Schubert mühte sich in ihrer Eröffnungsrede sichtlich um Verständnis für den Frust der Basis: Der Verlust des Stadtentwicklungsressorts „ausgerechnet an die SPD“ sei „bitter“. Aber es sei auch viel linke Politik in den Vertrag reinverhandelt worden – etwa das gebührenfreie 3. Hortjahr für die GrundschülerInnen oder die Anhebung des Vergabemindestlohns auf 13 Euro. Man habe „das Tempelhofer Feld verteidigt“ gegen Bebauungspläne.
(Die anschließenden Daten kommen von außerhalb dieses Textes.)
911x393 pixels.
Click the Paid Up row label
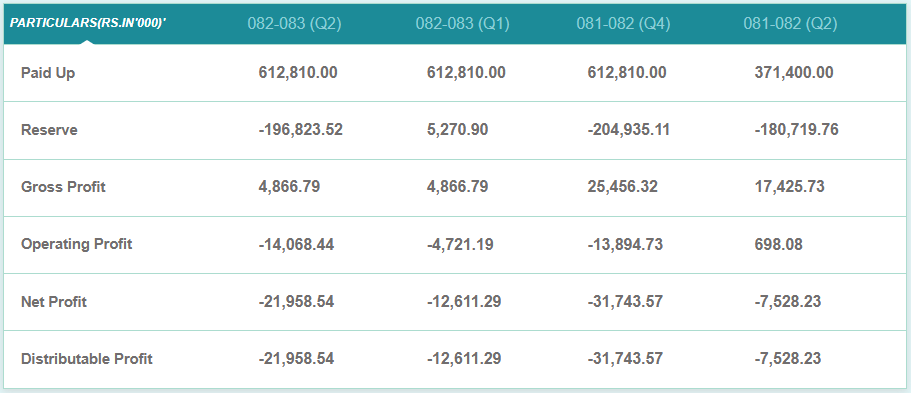[48, 73]
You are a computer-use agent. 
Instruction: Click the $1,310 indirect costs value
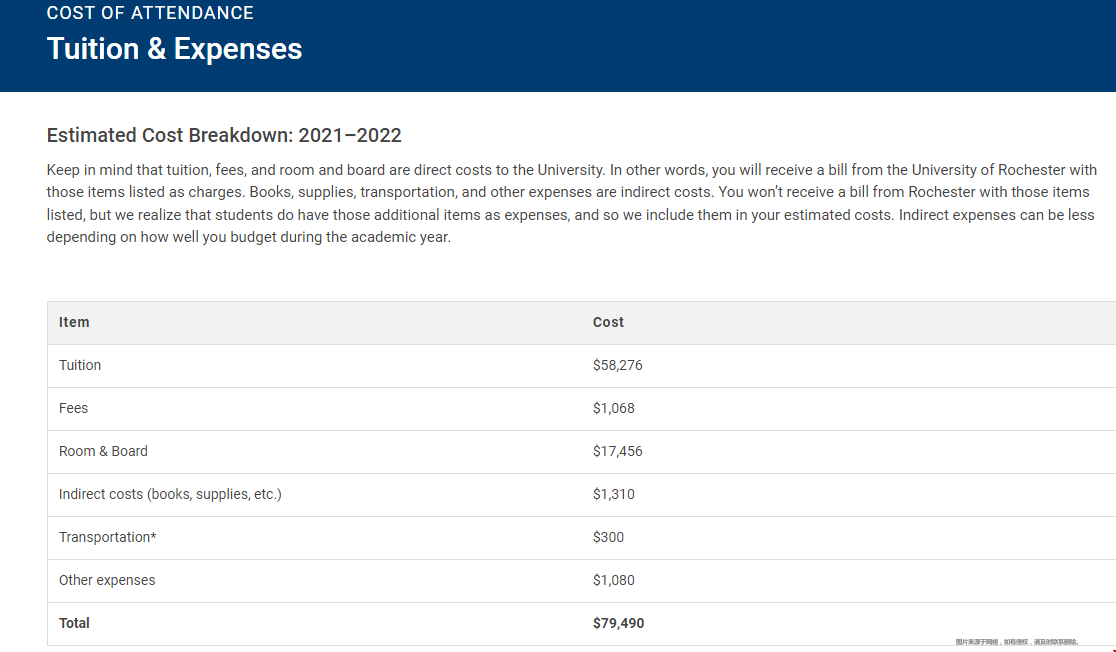(614, 494)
Und auch das Justizressort, das die Linke in der künftigen Koalition verantworten soll, sehe sie „mittlerweile als Chance“ – weil dort auch über die juristische Umsetzung eines Enteignungsvolksbegehrens mitentschieden werde. Und nach den jüngsten Niederlagen vor Gericht mit dem Mietendeckel und dem Vorkaufsrecht müsse „dieser Schlag jetzt sitzen“.

„Nicht beleidigt sein“

Klaus Lederer, der amtierende und wohl auch der zukünftige Kultursenator, redete den GenossInnen dann noch mal etwas deutlicher ins Gewissen: Man solle bitte nicht beleidigt sein über den Verlust des Stadtentwicklungsressorts, sagte Lederer sinngemäß. Aber wenn man jetzt auf eine Regierungsbeteiligung verzichte, bringe man sich „auf Jahre in die Defensive“.

Die scheidende Senatorin für Soziales, Elke Breitenbach, sagte mit einer deutlichen Spitze in Richtung der GenosseInnen um Gennburg: „Die Leute wählen uns nicht, damit sich einzelne Abgeordnete in ihre Wohlfühlzone zurückziehen und von dort aus für die Glaubwürdigkeit der Partei kämpfen.“ Die Menschen erwarteten, dass die Linke für die Ziele kämpfe, für die man sie gewählt habe, und: „Wer nicht kämpft, hat schon verloren.“ Man könne auch in einer Koalition noch „die Reißleine ziehen.“

Nun müssen die 8.000 Linken-Mitglieder im Landesverband entscheiden. Ausgezählt wird am 17. Dezember. Rot-Grün-Rot hat am Samstag eine Hürde genommen, über der Ziellinie ist die Koalition noch nicht.